RECORDS SUPPLIED:
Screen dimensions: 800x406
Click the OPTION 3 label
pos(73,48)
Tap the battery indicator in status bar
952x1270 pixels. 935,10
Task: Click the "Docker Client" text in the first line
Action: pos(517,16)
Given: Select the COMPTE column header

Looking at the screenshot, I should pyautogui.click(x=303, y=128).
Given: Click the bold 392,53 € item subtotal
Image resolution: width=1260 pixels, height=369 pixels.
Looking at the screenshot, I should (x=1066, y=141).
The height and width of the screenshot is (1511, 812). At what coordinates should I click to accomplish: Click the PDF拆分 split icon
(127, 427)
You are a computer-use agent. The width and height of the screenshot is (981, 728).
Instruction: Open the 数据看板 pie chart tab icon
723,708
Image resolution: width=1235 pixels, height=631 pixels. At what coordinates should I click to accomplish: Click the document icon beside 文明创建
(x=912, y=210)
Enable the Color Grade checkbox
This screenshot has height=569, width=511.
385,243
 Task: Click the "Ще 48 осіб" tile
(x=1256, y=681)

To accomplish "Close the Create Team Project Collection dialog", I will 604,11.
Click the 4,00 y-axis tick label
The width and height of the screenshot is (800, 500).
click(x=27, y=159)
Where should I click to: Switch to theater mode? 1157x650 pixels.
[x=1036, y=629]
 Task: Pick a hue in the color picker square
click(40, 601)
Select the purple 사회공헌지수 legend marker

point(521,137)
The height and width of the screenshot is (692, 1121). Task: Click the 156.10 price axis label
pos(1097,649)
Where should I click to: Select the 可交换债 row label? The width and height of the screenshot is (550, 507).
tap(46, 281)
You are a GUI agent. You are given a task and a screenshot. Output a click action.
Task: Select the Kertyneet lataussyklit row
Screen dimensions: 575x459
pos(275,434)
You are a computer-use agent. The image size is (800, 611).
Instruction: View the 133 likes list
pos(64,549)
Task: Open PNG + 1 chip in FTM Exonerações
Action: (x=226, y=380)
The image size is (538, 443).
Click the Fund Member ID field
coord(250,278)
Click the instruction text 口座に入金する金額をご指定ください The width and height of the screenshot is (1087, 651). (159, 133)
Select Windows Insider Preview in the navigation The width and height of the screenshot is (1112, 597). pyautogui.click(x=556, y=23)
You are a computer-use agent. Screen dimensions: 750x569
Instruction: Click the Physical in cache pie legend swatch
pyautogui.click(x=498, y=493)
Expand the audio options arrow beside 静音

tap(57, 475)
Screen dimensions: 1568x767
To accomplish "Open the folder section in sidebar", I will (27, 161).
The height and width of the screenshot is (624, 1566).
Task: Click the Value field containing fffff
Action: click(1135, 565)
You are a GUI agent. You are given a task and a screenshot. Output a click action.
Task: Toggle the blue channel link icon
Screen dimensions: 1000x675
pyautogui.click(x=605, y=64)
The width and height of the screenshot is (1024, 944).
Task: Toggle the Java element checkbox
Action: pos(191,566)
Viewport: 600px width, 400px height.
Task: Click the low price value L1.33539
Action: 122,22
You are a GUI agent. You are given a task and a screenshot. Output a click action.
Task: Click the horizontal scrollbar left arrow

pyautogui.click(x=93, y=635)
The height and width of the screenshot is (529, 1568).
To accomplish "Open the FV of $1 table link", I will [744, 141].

WHAT YOU ARE ASKED TO DO: From the data above, reproduce word for word the lines running from the line with "Click the instruction" to the line with "You are a computer-use agent. Screen", ends included.

RESULT:
Click the instruction text 口座に入金する金額をご指定ください The width and height of the screenshot is (1087, 651). (159, 133)
Select Windows Insider Preview in the navigation The width and height of the screenshot is (1112, 597). pyautogui.click(x=556, y=23)
You are a computer-use agent. Screen dimensions: 750x569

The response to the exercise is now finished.